This topic describes how to use a Function Compute node in DataWorks to call a Function Compute service and periodically add watermarks to incremental PDF files in Object Storage Service (OSS).
Background information
DataWorks allows you to use a Function Compute node to call a Function Compute service. You can perform custom configurations for various features in a Function Compute service and then use a Function Compute node in DataWorks to call the service.
Prerequisites
DataWorks is activated. For more information, see Purchase guide.
Function Compute is activated. For more information, see Quickly create a function.
You have activated OSS. For more information, see Activate OSS. Create an OSS bucket and upload the PDF files that require watermarks. In this example, create a directory named 2023-08-15 in the bucket
bucket-testxxxx, and uploadexample.pdfto that directory.
Limits
Feature limits
DataWorks supports invoking only event functions. It does not support invoking HTTP functions. Therefore, if you want to periodically schedule functions in DataWorks, you must create an event function that handles event requests. For more information about function types, see Function types.
Region availability
Function Compute nodes are available in workspaces in the following regions: China (Hangzhou), China (Shanghai), China (Beijing), China (Shenzhen), China (Chengdu), China (Hong Kong), Singapore, Malaysia (Kuala Lumpur), Indonesia (Jakarta), Germany (Frankfurt), UK (London), US (Silicon Valley), and US (Virginia).
Step 1: Deploy the PDF watermarking application
Log on to the Function Compute console. In the navigation pane on the left, click Applications.
On the Applications page, click Create Application. Select Create Application from Template. On the File Processing tab, find PDF Watermarking. Hover over the card and click Create Now.
NoteThe source code for the PDF Watermarking application is available on GitHub. This application adds watermarks to PDF files in OSS and writes them back to the same OSS path.
On the Create Application page, select Deploy Directly.
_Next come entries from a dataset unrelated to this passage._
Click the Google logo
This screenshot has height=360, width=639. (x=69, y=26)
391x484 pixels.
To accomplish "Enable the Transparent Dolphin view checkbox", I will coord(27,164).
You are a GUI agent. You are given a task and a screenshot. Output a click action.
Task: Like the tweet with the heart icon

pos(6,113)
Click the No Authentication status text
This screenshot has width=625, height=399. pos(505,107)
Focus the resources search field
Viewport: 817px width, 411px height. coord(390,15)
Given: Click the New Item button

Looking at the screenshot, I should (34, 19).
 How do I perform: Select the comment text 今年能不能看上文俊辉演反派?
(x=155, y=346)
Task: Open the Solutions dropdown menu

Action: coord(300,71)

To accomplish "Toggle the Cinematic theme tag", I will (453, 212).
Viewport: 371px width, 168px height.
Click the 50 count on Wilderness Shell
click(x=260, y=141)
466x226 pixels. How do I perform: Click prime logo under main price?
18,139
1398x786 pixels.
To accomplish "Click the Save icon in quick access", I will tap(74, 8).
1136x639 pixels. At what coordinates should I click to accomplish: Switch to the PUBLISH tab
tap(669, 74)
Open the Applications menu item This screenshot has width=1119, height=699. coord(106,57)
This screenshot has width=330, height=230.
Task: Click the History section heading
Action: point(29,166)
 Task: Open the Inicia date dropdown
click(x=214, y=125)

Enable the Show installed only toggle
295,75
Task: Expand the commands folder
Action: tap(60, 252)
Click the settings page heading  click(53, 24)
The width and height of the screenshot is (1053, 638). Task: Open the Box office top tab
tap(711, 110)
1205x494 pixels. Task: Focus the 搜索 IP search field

Then select a Region and an OSS bucket name. Keep all other settings at their defaults unless you have specific requirements. Click Create and Deploy Default Environment.
Parameter
Description
Deployment type
In this example, select Deploy Directly.
Application name
A valid name is generated automatically. Change it as needed.
Role name
The default role is AliyunFCServerlessDevsRole. Configure its policy as needed.
When you deploy applications in Serverless Application Center, make sure that Function Compute is granted with the required permissions. For example, some permissions are required when you deploy specific service and function resources and access other Alibaba Cloud services, such as Virtual Private Cloud (VPC), File Storage NAS (NAS), and Simple Log Service. First of all, you must associate a RAM role with the application or environment and set Function Compute as the trusted service. Then, Service Application Center can call the AssumeRole operation to obtain a Security Token Service (STS) token and assume the RAM role to access Alibaba Cloud services.
To simplify authorization, Serverless Application Center provides the default role AliyunFCServerlessDevsRole. This role has the permissions on some Alibaba Cloud resources that are accessed by Service Application Center. You can log on to the Resource Access Management (RAM) console to view the permissions of the AliyunFCServerlessDevsRole role.
Region
The region where you create the application. When you select an OSS bucket name later, you can choose only buckets in this region.
Service name
A valid name is generated automatically. Change it as needed. (This parameter is not required for FC 3.0.)
Function name
A valid name is generated automatically. Change it as needed.
Time zone
The time zone for the selected region is selected automatically. Change it as needed.
OSS bucket name
Select only buckets in the same region as the application.
RAM role ARN
The default role is AliyunFcDefaultRole. Change it as needed.
To simplify authorization, Function Compute provides a system default service role: AliyunFcDefaultRole. This role includes permissions for Function Compute to access some cloud resources. For instructions on creating and attaching the default role AliyunFcDefaultRole, see Step 1: Activate Function Compute.
NoteIf the application requires additional permissions during creation, click Go to Authorization.
On the application details page, wait until the Deployment Status shows Deployed Successfully.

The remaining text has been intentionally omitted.